В этом плане показательна статья Н.В. Гоголя «О средних веках», в которой он фокусирует внимание именно на таких, значимых для романтиков вещах (хотя по отношению к начальному этапу становления русской прозы это уже ретроспективный взгляд - статья вышла в 1834 г.). Гоголь отмечает, что все происшествия «средней истории» «исполнены чудесности, сообщающей средним векам какой-то фантастический свет» ; пишет о неразрывных узах «духовных орденов рыцарей», об обожествлении женщины, о занятиях «алхимиею, считавшеюся ключом ко всем познаниям, венцом учености средних веков» , упоминает об инквизиции («Какое мрачное и ужасное явление!») и заключает свои рассуждения риторическим восклицанием: «Не дают ли они <явления Средневековья - Г.З.> права назвать средние века веками чудесными? Чудесное прорывается при каждом шаге и властвует везде во все течение этих юных десяти веков» . Таким образом, Гоголь указывает на наиболее «репрезентативные маркеры» Средневековья, связанные с чудом, рыцарством, странничеством, божественной любовью (словосочетание, которое можно трактовать по-разному, но все смыслы будут так или иначе актуальны для Средневековья), ужасами.

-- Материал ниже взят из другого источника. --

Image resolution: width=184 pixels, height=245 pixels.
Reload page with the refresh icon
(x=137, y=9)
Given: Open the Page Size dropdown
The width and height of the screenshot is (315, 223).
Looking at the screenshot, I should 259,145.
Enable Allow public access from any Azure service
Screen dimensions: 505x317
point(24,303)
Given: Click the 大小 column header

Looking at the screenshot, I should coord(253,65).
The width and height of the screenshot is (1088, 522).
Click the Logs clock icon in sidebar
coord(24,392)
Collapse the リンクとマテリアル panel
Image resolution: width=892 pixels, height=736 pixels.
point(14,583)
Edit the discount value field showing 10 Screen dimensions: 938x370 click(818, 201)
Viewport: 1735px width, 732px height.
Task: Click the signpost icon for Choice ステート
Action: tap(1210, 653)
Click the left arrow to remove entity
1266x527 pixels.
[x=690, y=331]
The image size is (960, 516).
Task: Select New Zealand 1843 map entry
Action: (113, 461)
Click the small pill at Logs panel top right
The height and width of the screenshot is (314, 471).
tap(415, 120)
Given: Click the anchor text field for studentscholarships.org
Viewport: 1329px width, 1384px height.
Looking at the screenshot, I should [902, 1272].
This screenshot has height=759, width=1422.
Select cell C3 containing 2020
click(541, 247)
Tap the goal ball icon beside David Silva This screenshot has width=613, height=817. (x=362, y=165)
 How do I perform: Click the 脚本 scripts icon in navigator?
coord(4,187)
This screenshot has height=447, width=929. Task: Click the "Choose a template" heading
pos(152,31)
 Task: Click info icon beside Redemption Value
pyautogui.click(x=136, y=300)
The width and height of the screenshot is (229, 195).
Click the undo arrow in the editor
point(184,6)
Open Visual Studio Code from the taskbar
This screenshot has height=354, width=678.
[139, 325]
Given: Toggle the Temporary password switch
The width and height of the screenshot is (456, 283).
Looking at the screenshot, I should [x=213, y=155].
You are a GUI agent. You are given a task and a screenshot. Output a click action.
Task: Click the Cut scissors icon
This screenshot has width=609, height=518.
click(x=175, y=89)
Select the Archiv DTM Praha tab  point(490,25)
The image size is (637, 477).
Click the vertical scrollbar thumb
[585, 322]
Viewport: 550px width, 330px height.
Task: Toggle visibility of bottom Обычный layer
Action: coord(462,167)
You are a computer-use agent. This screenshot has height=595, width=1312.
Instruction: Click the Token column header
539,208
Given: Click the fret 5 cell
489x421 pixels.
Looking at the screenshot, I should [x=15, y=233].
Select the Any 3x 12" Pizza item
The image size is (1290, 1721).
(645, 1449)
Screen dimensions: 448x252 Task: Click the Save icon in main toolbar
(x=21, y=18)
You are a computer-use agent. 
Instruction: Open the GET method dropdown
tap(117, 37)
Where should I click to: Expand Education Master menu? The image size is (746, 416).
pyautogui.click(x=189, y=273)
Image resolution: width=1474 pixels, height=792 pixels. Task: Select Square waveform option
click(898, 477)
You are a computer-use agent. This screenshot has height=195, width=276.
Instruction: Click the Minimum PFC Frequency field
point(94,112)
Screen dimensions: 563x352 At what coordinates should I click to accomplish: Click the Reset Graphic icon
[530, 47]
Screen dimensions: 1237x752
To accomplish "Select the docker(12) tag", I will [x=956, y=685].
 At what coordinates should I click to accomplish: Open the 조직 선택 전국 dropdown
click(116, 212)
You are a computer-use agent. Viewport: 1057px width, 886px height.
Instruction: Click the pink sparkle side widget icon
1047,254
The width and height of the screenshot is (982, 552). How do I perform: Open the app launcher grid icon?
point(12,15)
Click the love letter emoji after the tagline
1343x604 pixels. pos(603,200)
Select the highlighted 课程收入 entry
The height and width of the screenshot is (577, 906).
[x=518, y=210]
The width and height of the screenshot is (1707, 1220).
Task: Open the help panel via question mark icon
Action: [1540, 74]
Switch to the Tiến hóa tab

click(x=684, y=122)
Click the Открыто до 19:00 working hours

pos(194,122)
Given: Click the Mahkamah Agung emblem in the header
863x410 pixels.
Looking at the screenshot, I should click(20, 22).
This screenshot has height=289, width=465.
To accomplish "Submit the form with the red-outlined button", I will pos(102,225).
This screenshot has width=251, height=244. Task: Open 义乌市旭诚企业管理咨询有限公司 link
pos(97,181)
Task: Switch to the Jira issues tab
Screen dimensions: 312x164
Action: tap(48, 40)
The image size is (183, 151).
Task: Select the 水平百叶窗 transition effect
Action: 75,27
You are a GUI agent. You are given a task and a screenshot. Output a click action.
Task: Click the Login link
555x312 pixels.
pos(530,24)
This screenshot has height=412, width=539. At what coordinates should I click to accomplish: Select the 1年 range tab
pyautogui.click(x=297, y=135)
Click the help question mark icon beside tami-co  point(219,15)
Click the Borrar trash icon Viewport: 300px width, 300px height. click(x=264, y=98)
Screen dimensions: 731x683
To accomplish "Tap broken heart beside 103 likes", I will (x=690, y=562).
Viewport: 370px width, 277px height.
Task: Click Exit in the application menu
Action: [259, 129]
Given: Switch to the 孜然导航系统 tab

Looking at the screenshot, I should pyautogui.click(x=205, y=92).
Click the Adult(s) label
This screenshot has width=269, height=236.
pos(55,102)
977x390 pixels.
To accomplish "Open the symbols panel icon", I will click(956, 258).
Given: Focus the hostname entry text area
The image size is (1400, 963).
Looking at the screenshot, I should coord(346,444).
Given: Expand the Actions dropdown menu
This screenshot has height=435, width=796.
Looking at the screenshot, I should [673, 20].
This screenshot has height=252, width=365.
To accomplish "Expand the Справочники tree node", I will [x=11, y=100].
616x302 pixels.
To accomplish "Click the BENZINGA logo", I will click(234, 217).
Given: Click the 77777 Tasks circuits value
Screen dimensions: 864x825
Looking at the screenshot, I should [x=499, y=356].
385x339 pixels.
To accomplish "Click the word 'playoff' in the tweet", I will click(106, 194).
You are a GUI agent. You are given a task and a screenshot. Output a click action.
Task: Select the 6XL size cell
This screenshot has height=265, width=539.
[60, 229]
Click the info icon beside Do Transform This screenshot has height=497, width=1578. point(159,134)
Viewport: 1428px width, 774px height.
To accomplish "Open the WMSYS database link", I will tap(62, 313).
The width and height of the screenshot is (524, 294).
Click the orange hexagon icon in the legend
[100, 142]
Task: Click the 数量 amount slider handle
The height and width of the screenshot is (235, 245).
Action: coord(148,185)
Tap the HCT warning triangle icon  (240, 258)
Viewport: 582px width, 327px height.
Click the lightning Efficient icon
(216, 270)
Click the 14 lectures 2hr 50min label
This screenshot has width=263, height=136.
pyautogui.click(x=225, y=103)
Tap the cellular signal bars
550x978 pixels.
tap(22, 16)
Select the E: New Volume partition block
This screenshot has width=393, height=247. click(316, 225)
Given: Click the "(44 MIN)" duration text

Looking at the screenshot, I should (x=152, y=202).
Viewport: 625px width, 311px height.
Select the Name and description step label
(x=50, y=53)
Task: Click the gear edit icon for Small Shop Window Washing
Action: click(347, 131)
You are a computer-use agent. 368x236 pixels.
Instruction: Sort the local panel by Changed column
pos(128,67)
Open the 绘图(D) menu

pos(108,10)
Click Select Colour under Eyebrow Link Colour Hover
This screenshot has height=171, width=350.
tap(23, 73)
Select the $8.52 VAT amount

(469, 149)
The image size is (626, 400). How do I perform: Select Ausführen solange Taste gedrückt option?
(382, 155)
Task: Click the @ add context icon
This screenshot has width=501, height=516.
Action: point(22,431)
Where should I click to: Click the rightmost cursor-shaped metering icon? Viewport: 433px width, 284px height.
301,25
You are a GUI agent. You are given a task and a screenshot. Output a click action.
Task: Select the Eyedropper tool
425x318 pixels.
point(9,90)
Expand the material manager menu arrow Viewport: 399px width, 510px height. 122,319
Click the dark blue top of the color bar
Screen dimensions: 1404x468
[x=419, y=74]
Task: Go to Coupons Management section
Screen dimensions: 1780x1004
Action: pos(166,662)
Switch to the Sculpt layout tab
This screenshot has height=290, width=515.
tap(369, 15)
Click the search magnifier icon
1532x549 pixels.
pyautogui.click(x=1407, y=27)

Пожалуй, наиболее яркий и объемный образ данной культурной эпохи представлен в прозе раннего романтика А. Бестужева-Марлинского, который избрал объектом своего художественного изображения Ливонию, являвшуюся, по выражению В.Э. Вацуро, «своего рода оазисом западного Средневековья в пределах России» . Марлинский обращается как к периоду высокого («Замок Нейгаузен»), так и позднего («Ревельский турнир») Средневековья, развивая актуальную для каждой эпохи тематику (например, в «Ревельском турнире» изображается уже упадок рыцарства). Однако кроме соответствующих тем, писатель задействует и ряд стилевых приемов для достижения своей художественной задачи.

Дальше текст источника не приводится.